Any language is made beautiful in the hands of a skilled artist. And any language can be used to convey a huge variety of styles. Aesthetic judgments on the nature of a language are inherently subjective. I mean.. no one... can possibly say the prose in "What is to be Done" is anything but unreadable, perhaps only made better by translation. The same thing can be said of something awful like "On the Road" in English.
The only truth you can derive about the beauty of language is that it is made beautiful by the artist, and appreciated by the reader. Both the beauty and the appreciation are intensely mitigated by individual taste, culture and experience.

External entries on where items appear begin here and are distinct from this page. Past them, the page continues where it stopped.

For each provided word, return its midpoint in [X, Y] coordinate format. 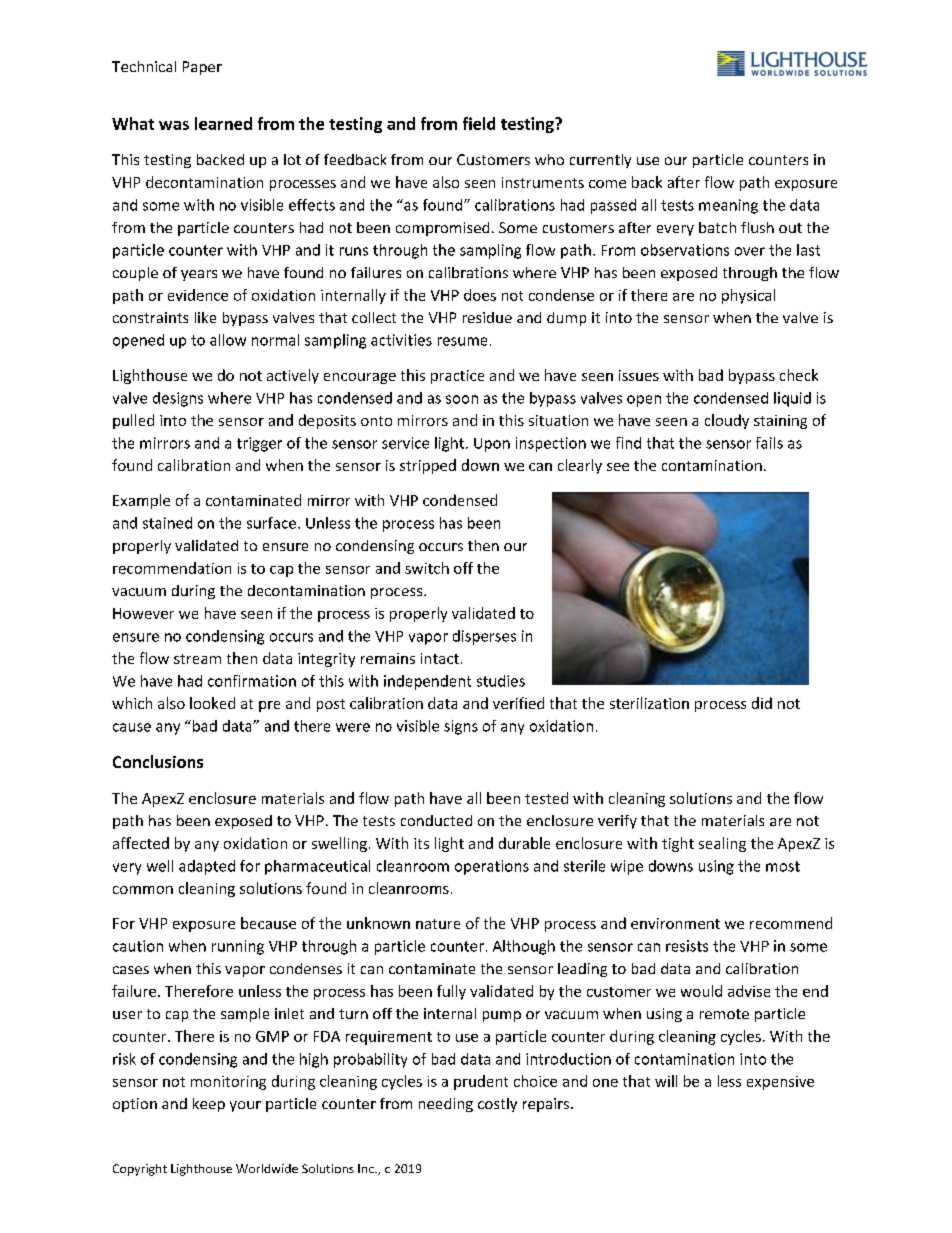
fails [769, 443]
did [762, 703]
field [479, 123]
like [205, 317]
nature [438, 924]
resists [687, 946]
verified [518, 703]
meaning [728, 206]
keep [209, 1105]
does [480, 295]
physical [748, 296]
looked [212, 703]
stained [167, 523]
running [238, 947]
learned [223, 123]
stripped [428, 466]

I find both perfectly readable, and interesting in their own ways. And, to make it straight, I am not a big fan of Kerouac ('On the Road' is his only book I like) and am not a supporter of Chernyshevsky's philosophy at all. Yet I read WItBD without being bored, even though it was a required reading in our high schools, and I enjoyed OtR, not the least for its naive, colloquial prose. It read as a narration by a regular guy, not particularly versed in weaving words, and it sat well with me as a reader.
What I do find unreadable is Faulkner - now you can throw stones at me.

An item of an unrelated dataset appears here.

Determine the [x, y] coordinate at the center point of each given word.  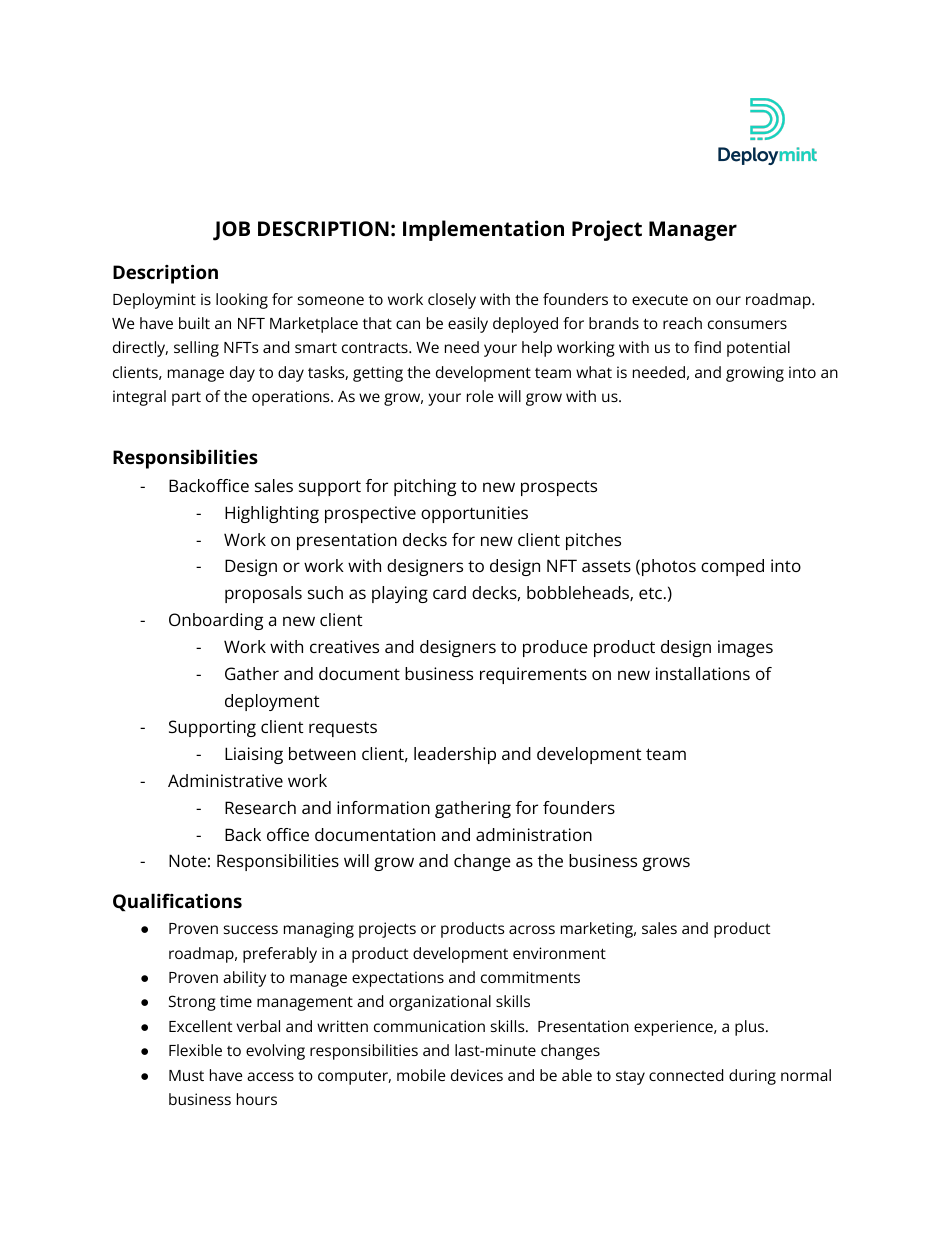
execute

This word in Russian never means 'scandal', and never did. It normally means 'temptation', with the corresponding verb, 'soblaznit', meaning 'to tempt'. An additional somewhat older meaning exists, 'to seduce'. I've just searched BK for this word, and it is used mostly in the former sense, and a few times in the latter, but, of course, never as 'scandalize'.
If McDuff does say so, he has no business translating Russian books.

Ivan,
Thank you. It was interesting.
1) The Russian spread of derivatives of any root/entry of the dictionary is larger than it is in English. There are much more derivative clusters.
I just came back from teaching my Russian class.
2) Emilia Pardo Bazan read German philosophers in French translation. It was easier to grasp their thought in the French presentation - not because she did not know German enough. Don't you find it funny? (Funny like "chistoso" in Spanish or "smeshno, zabavno" in Russian). Well, I do.
3) I love "Moby Dick".
4) Dickens was referred as a hard, boring reading (do not get it personally please!!!) by Nekrasov and his colleagues (just in one article I read recently from that magazine) - writers, the members of a literary circle, or literary magazine "Sovremennik" (St. Petersburg, mig 19th century). The magazine was started by Pushkin, then Nekrasov bought it and revived.
Thanks once more, for your sharing. We learn from each other as we share. If you have different opinion from me, and do not learn anything from me, that's fine with me.
In Russian culture women are submissive to men, generally. I would never argue with a man, a smart man - I would respect his point of view and value the piece of knowledge that I did not possess may be before.
My brother asked me once "How many words are there in the Eng language?" I went to the library and asked librarians and they did not know what to say. So I went to a book shelf with a biggest dictionary. It is 400,000 (approximately). I think it was Oxford dictionary - do not remember what edition. Of course, language is language. We all understand that. It cannot possibly have exact numbers.
Well, I have been with English from my childhood, but I cannot claim I know it as well as I know my native Russian.
My passion is to compare languages. I love to read in the three - it is very exciting.
I learn Italian now for my soon coming trip. A lot of surprises, in spite of my knowledge of Spanish and French (Spanish Interm-High Interm, French- Beg-High Beg).
I wish you luck!
Sincerely,
Zoia

Thank you Scott,
I agree with you.
Pushkin, Lermontov, and Gogol are my favorite writers, by the way. One cannot read enough of those.
Thank you for your comment on my comment.